• [Indicación]:
Retoma, por favor, el texto sobre los derechos humanos y la cultura y continúalo a partir de su última oración.

• [Texto de lectura]:
--------------------------------

El excanciller Roberto Tovar Faja propone estudiar, con los demás países americanos, las modificaciones requeridas por el Pacto de San José “para proteger la cultura de cada uno”. En otras palabras, plantea la inédita tesis de los derechos humanos como objeto de definición cultural.
Es una gran noticia para países donde la ablación del clítoris se ha practicado por siglos para salvar a las mujeres del placer sexual. La iniciativa será recibida con idéntico gozo en naciones donde la mutilación está entre los castigos culturalmente aceptables, para no hablar de sociedades donde la tradición manda a mantener a la mujer subyugada. Quizá en países como el nuestro, donde el machismo no ha sido del todo erradicado, todavía haya oportunidad de recuperar el terreno perdido por la cultura ancestral.
Desafortunadamente, la idea exige mayor desarrollo conceptual. La noción generalizada es que los derechos humanos son consustanciales a la persona, un elemento esencial e inseparable de su dignidad. El Estado no los otorga, tan solo los respeta, y lo mismo puede decirse de la cultura y la sociedad.
Así ha sido a lo largo de los siglos, desde el primer esbozo del iusnaturalismo en la Grecia clásica. Trescientos años antes de Cristo, Zenón y los estoicos plantaron la semilla de un conjunto de derechos universales, indisolubles de la naturaleza humana, anteriores y superiores al derecho positivo y aun al derecho consuetudinario, construcción cultural por excelencia.

--------------------------------

• [Datos registrados]:
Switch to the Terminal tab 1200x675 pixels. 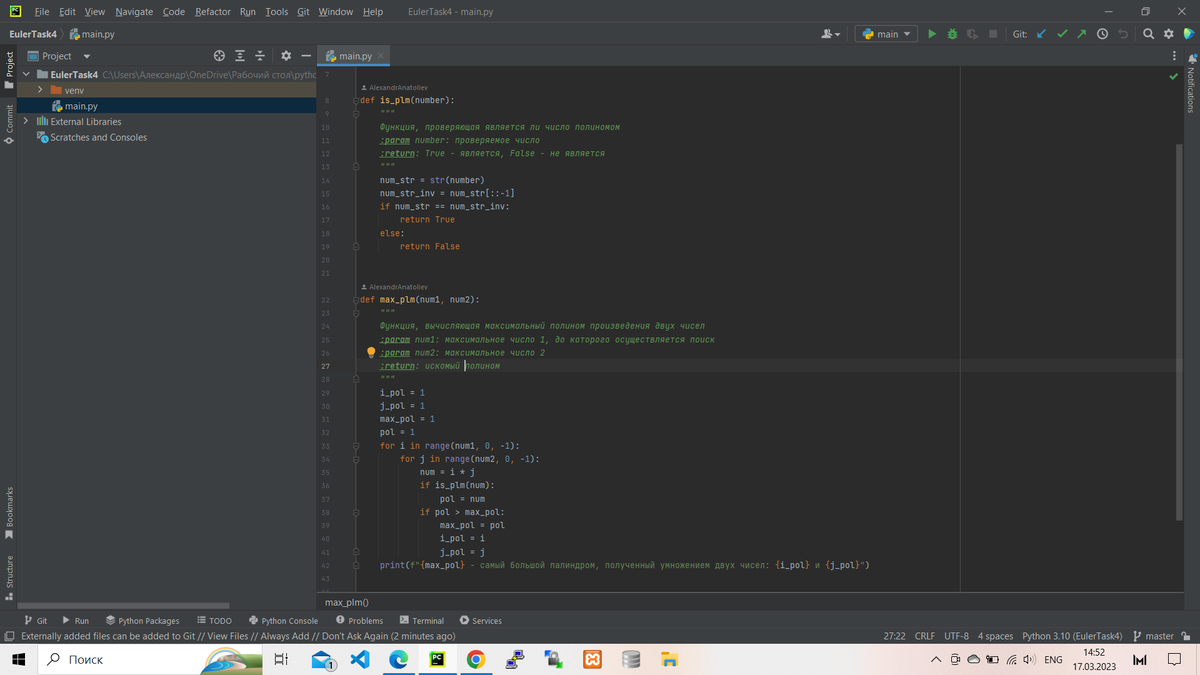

--------------------------------

• [Respuesta correcta]:
La tesis del excanciller deberá vencer milenios de tradición filosófica y desarrollo jurídico asentado en nuestros tribunales, cuyos jueces, imbuidos de los conceptos descritos, rehúsan permitir que las mayorías den forma a los derechos humanos mediante el referéndum y según los dictados de sus valores culturales.
No menos formidables serán los obstáculos interpuestos por la lógica. Si los derechos humanos dependieran de las características culturales de cada sociedad, ningún sentido tendría una declaración universal, como la de las Naciones Unidas. El esfuerzo de la diplomacia nacional se verá obligado a trascender los estrechos confines del continente para proponer la modificación de ese otro pacto, con pretensiones tanto más audaces por su ámbito de aplicación universal.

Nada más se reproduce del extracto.